Technical Articles

Best Practices for a MATLAB to C Workflow Using Real-Time Workshop

By Houman Zarrinkoub, MathWorks and Grant Martin, MathWorks


Embedded software developers have long relied on MATLAB® for algorithm design and prototyping and on C code for implementation on embedded processors and DSPs. As a high-level language, MATLAB facilitates design exploration. In contrast, programming in C is well suited to optimizing DSPs for performance, memory, and processing power. The challenge is to transition a design from the flexible development environment of MATLAB to the constrained programming style of C. The solution is automatic translation of MATLAB to embeddable C.

Manually translating MATLAB to C involves incorporating into the code low-level details such as data-type assignments, memory allocations, and optimizations for computational load and memory. A great deal of effort is required to ensure that the MATLAB code and the C code remain equivalent.

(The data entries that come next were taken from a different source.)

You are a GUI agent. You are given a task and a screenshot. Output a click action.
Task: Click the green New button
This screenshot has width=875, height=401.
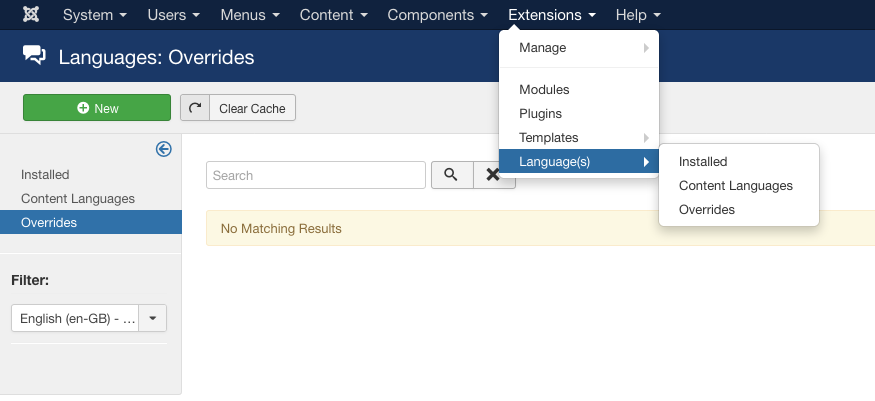click(97, 108)
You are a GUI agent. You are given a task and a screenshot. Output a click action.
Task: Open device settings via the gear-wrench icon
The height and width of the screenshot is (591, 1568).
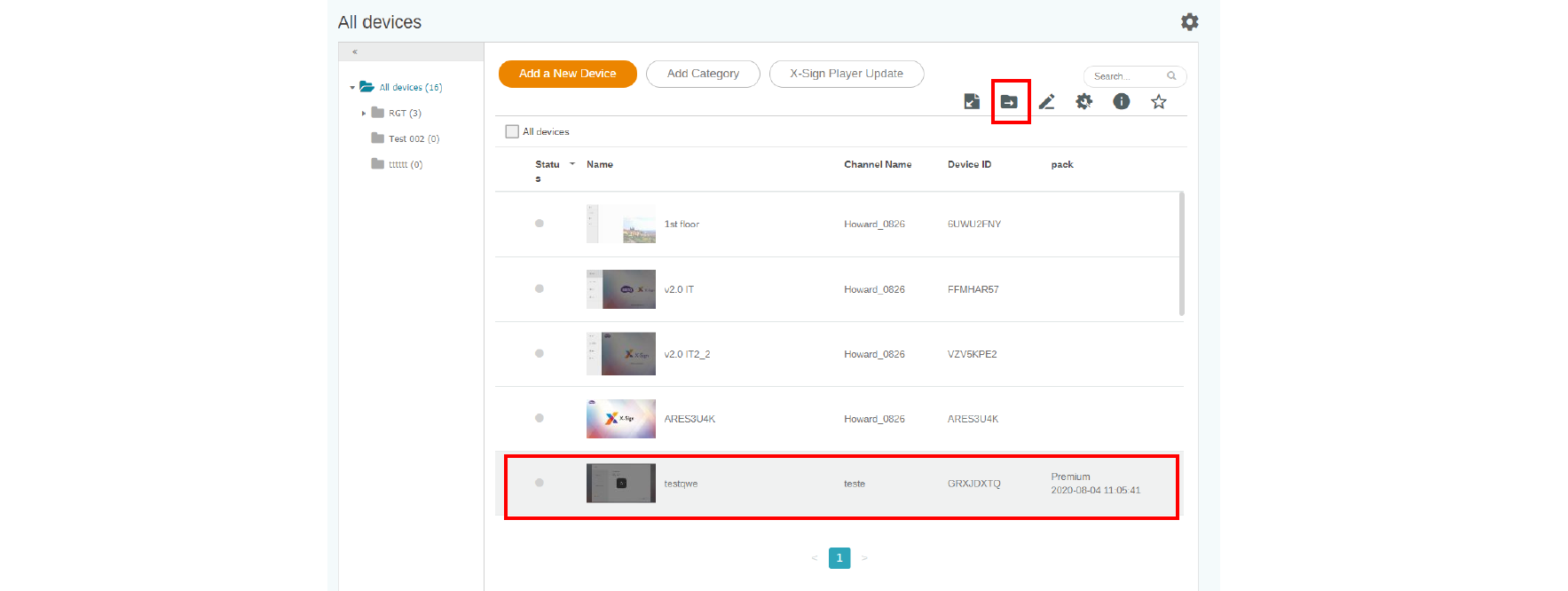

When your MATLAB algorithm uses the Embedded MATLAB™ language subset, the translation to C becomes unambiguous, enabling you to focus on refining your design rather than producing and verifying hand written C code.

This article outlines the challenges involved in the manual translation from MATLAB to C, demonstrates how to use the Embedded MATLAB subset for automatic translation, and provides best practices for coding your MATLAB algorithm to improve the generated C code.

Challenges of Translating MATLAB Concept Code into Implementation Code

MATLAB has several advantages for design exploration, such as polymorphism, matrix-based functions, and an interactive programming environment. During translation of an algorithm from MATLAB to C, however, software designers face some important constraints. For example:

MATLAB is a dynamically typed and C is a statically typed language. When writing a MATLAB program, you do not need to define data types and sizes for your variables. While this flexibility makes it easy to develop algorithms as proofs of concept, when it comes time for translation to C, the programmer must assign appropriate data types and sizes to all variables.

MATLAB is polymorphic. Functions in MATLAB can process different types of input parameters and can apply a different algorithm to each type of parameter. For example, the abs function computes the absolute value of real numbers and norm of complex numbers and can process scalars, vectors, or matrices.

>> abs(4-3i)
ans =
    5
    
>> abs([4 -3])
ans =
    4   3

This kind of flexibility is not supported in C, which assigns a single algorithm to each parameter type. To translate a polymorphic MATLAB function to C, the programmer must maintain separate function prototype for each possible parameter signature.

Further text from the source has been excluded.